- _What this task involves_
Transcribe the listing below exactly, leaving nothing out.

-- The data follows --

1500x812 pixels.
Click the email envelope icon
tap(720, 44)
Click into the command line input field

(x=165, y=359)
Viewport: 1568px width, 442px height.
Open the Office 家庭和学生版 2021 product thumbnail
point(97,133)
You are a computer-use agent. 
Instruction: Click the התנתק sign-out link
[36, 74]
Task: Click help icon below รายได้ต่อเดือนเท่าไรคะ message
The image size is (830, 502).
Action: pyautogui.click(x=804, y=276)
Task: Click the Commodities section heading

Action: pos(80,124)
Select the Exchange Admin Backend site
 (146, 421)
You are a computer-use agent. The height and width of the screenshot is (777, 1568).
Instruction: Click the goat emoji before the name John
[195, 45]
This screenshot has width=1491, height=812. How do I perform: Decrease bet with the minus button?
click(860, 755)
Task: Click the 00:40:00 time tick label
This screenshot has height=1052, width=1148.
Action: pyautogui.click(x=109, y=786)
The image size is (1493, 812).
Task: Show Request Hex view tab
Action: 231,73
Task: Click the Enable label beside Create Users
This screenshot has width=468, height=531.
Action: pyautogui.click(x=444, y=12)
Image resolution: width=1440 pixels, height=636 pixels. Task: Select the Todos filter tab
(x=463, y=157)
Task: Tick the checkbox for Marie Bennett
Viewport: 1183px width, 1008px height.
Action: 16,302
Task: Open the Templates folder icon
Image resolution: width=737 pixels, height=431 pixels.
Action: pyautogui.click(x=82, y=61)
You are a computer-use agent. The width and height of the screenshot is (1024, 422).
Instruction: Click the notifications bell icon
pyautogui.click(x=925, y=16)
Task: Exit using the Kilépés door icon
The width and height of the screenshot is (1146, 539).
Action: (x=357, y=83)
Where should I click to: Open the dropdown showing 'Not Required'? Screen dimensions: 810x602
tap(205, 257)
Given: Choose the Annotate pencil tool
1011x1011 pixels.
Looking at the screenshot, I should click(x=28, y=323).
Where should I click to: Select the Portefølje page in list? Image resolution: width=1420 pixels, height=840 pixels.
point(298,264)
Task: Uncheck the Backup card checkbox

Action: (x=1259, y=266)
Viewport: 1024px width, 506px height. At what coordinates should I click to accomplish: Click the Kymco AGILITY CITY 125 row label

-- The data concluded --

- _Task solution_
1500x812 pixels.
Click the email envelope icon
tap(720, 44)
Click into the command line input field

(x=165, y=359)
Viewport: 1568px width, 442px height.
Open the Office 家庭和学生版 2021 product thumbnail
point(97,133)
You are a computer-use agent. 
Instruction: Click the התנתק sign-out link
[36, 74]
Task: Click help icon below รายได้ต่อเดือนเท่าไรคะ message
The image size is (830, 502).
Action: pyautogui.click(x=804, y=276)
Task: Click the Commodities section heading

Action: pos(80,124)
Select the Exchange Admin Backend site
 (146, 421)
You are a computer-use agent. The height and width of the screenshot is (777, 1568).
Instruction: Click the goat emoji before the name John
[195, 45]
This screenshot has width=1491, height=812. How do I perform: Decrease bet with the minus button?
click(860, 755)
Task: Click the 00:40:00 time tick label
This screenshot has height=1052, width=1148.
Action: pyautogui.click(x=109, y=786)
The image size is (1493, 812).
Task: Show Request Hex view tab
Action: 231,73
Task: Click the Enable label beside Create Users
This screenshot has width=468, height=531.
Action: pyautogui.click(x=444, y=12)
Image resolution: width=1440 pixels, height=636 pixels. Task: Select the Todos filter tab
(x=463, y=157)
Task: Tick the checkbox for Marie Bennett
Viewport: 1183px width, 1008px height.
Action: 16,302
Task: Open the Templates folder icon
Image resolution: width=737 pixels, height=431 pixels.
Action: pyautogui.click(x=82, y=61)
You are a computer-use agent. The width and height of the screenshot is (1024, 422).
Instruction: Click the notifications bell icon
pyautogui.click(x=925, y=16)
Task: Exit using the Kilépés door icon
The width and height of the screenshot is (1146, 539).
Action: (x=357, y=83)
Where should I click to: Open the dropdown showing 'Not Required'? Screen dimensions: 810x602
tap(205, 257)
Given: Choose the Annotate pencil tool
1011x1011 pixels.
Looking at the screenshot, I should click(x=28, y=323).
Where should I click to: Select the Portefølje page in list? Image resolution: width=1420 pixels, height=840 pixels.
point(298,264)
Task: Uncheck the Backup card checkbox

Action: (x=1259, y=266)
Viewport: 1024px width, 506px height. At what coordinates should I click to accomplish: Click the Kymco AGILITY CITY 125 row label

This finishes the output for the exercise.